My top ten movies of 2008
1. Man on Wire (James Marsh, UK)
2. Kabluey (Scott Prendergast, USA)
3. Savage Grace (Tom Kalin, Spain)
4. Derek (Isaac Julien, UK)
5. Standard Operating Procedure (Errol Morris, USA)
6. Synecdoche, New York (Charlie Kaufman, USA)
7. Frozen River (Courtney Hunt, USA)
8. Slumdog Millionaire (Danny Boyle and Loveleen Tandan, UK)
9. Let the Right One In (Tomas Alfredson, Sweden)

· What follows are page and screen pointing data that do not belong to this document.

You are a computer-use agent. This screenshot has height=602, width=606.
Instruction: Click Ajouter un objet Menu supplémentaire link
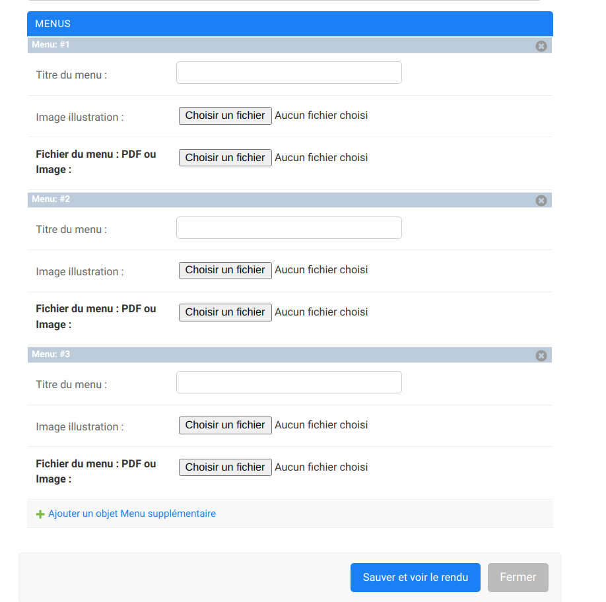[x=132, y=514]
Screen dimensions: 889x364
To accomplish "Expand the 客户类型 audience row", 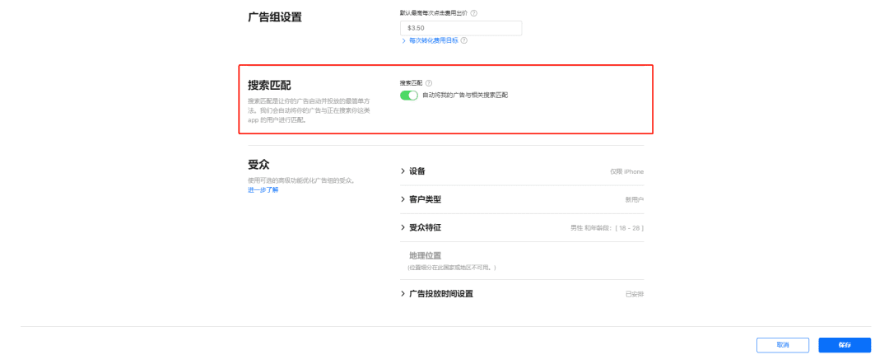I will pos(425,199).
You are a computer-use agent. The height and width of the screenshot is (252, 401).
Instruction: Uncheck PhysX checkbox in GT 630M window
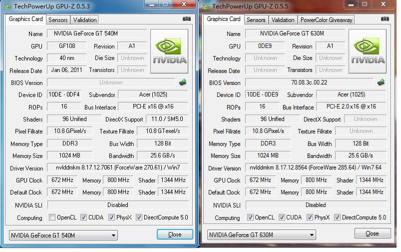310,218
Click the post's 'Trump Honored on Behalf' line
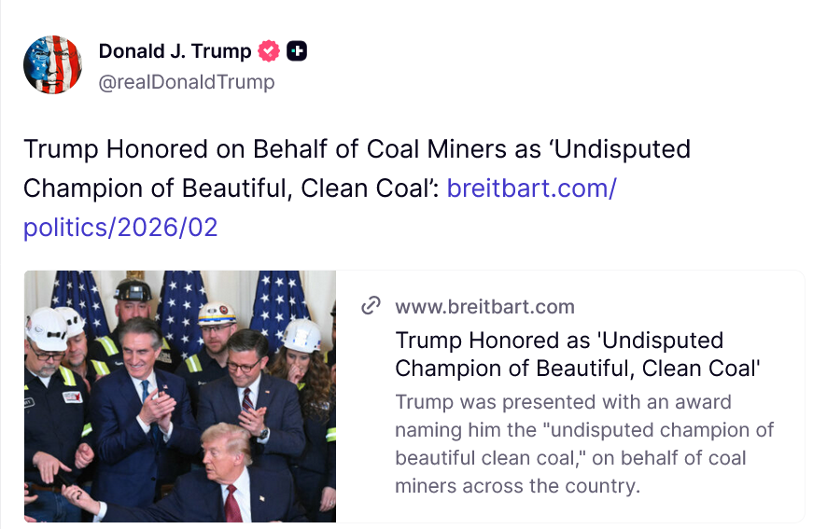 point(357,148)
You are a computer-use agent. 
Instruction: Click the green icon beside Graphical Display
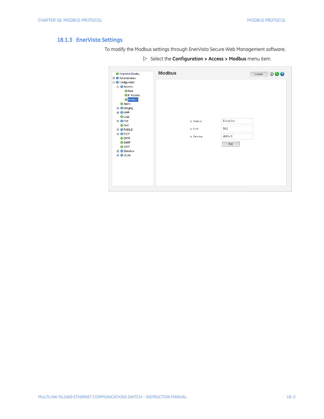pos(118,74)
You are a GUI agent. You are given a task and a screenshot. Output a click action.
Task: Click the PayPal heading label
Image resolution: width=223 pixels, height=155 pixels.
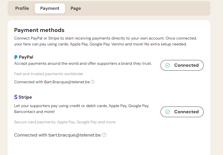(x=26, y=57)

10. Turn the River (Chris Eigeman, USA)
There were a bunch of films I have not yet seen that I anticipate might knock some of my favorite films down a peg or three -- The Wrestler, Vicky Christina Barcelona, The Edge of Heaven, Benjamin Button, Still Life, Trouble The Water, Milk and My Winnipeg. I'm still kicking myself for not getting out of work to see Guest of Cindy Sherman and Falkenberg Farewell. I very much liked Mister Lonely, Paranoid Park, Chop Shop, Funny Games, Snow Angels, and Burn After Reading, but I guess I've talked about most of these already. A pretty great year for movies, all in all. It would be a shame to limit yourself to the perpetual puerility of Hollywood's least common denominators. Wouldn't the world be a better place if you never had to watch Will Ferrell rub his scrotum on a drum kit? Isn't it better to be bothered by the behavior of the
riche à vide as seen in Savage Grace (which, I feel I must mention, is the first film since Pink Flamingos to do what it does)?

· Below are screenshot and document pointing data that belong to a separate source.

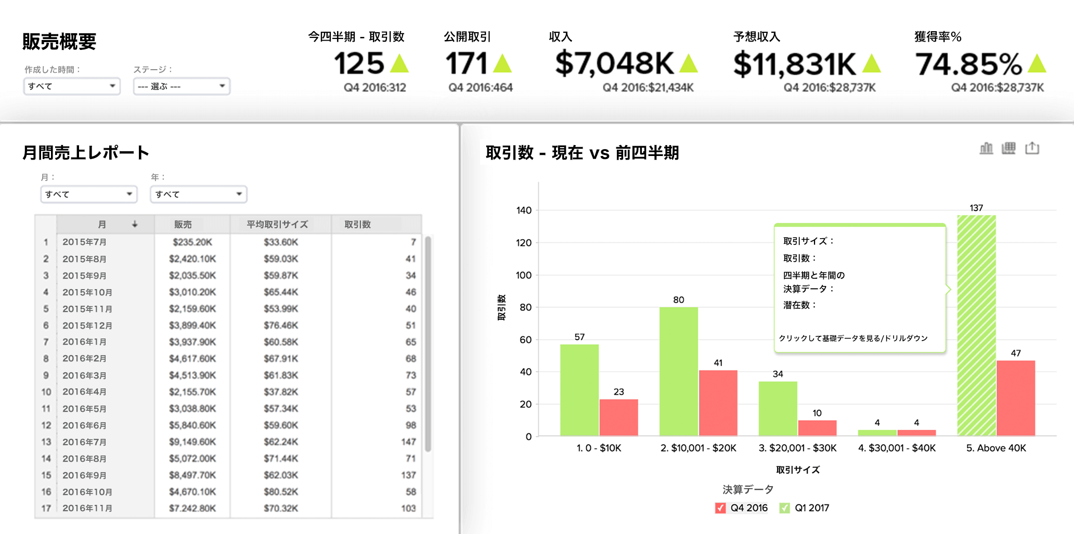1074x534 pixels.
Task: Open the table view icon above chart
Action: tap(1008, 149)
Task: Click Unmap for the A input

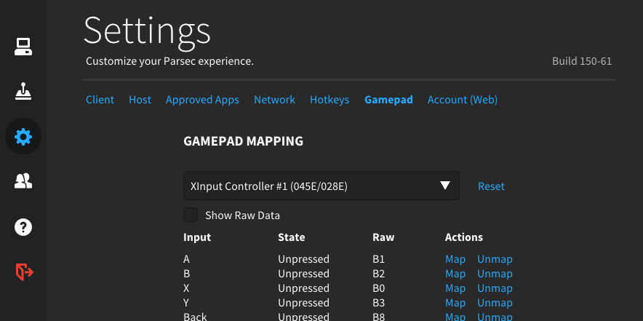Action: 495,259
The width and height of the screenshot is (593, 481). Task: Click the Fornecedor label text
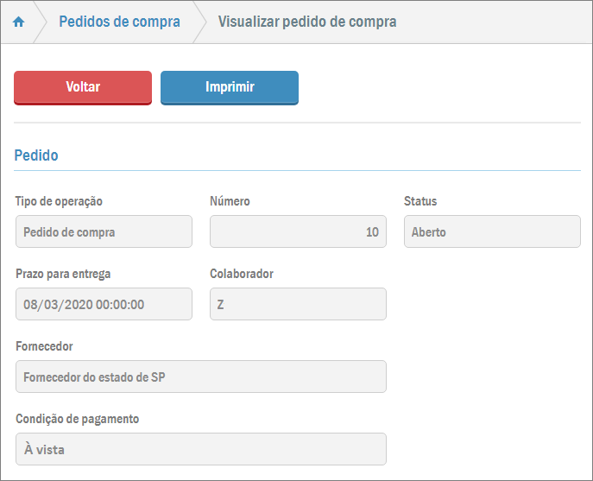(x=44, y=346)
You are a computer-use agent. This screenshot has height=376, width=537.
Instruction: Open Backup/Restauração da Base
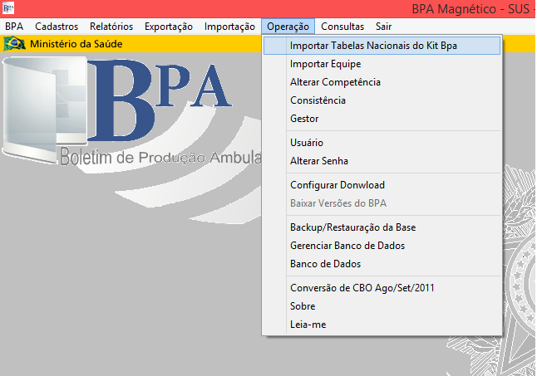pyautogui.click(x=352, y=227)
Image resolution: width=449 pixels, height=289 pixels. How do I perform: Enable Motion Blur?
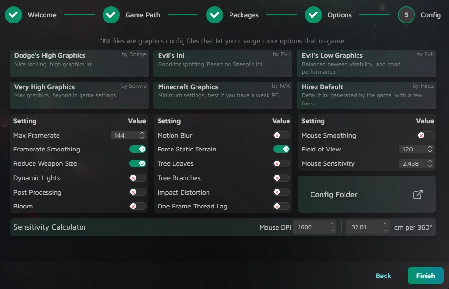pyautogui.click(x=281, y=135)
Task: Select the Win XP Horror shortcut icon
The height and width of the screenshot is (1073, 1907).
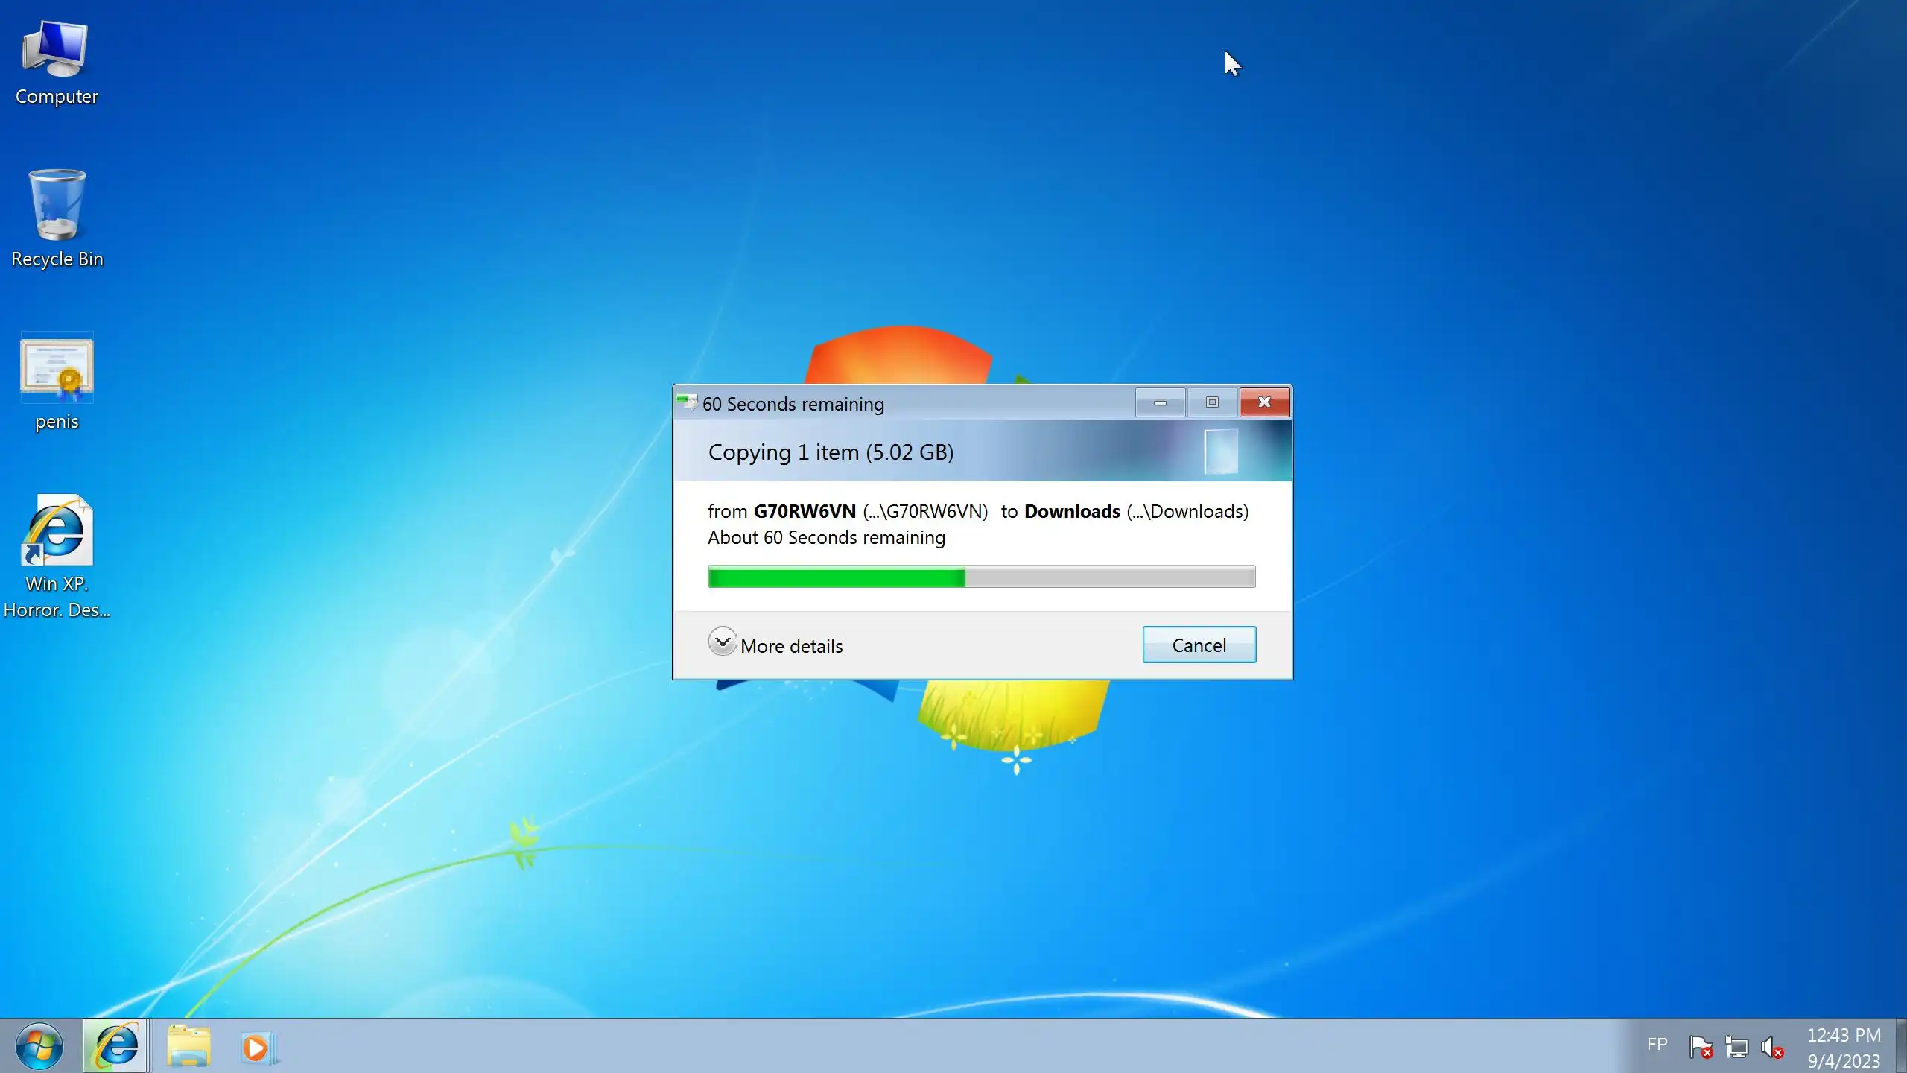Action: tap(57, 555)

Before I go, this was an awesome year for DVD releases as well -- White Dog, Derek Jarman's Glitterbox (including Wittgenstein), the Salo rerelease, Brand Upon The Brain, Ladies & Gentlemen The Fabulous Stains, The Boys In the Band, Lynch (One), The Night They Raided Minsky's, The Delirious Fictions of William Klein and Alex Cox's Walker, to name just a few. Our culture may be in irreversible decline but while we still have electricity, we've got some great documentation to keep us painfully aware of how great things really used to be.
And how about some of the greatest Baltimore film & video events of 2008? Just off the top of my head...
* The outdoor screenings at the Maryland Film Festival, particularly Strait-Jacket
* Thunder's performance after a screening of Song Sung Blue at the the Maryland Film Festival
* The advance screening of Jay Dreams by Catherine Pancake
* Agenda exhbition at Current Gallery
* Microcinefest and Youtube screenings at Wind-Up Space
* The veritable explosion of outdoor screenings on Baltimore summer nights
* Screening of Melvin Van Peebles' new film at the Maryland Film Festival
* Screenings of The Landlord, Falkenberg Farewell, et al at the BMA
* Stephanie Barber screenings at MICA and the Red Room
* Premiere of Proud Flesh by Chiara Giovando and Jenny Graf Sheppard
* Premiere of aminibigcircus' Sorry For The Cold Fusion
* Premiere of Bmore Hacks by Maxie Collier
And one more thing -- if I had it to do over again,
my published blurb about Synecdoche NY would have concluded with the revised sentence: "Put this in a triple-feature with The Savages and Before the Devil Knows You're Dead and you will doubt following Philip Seymour Hoffman down a dark alley again." Curses be to the deadline!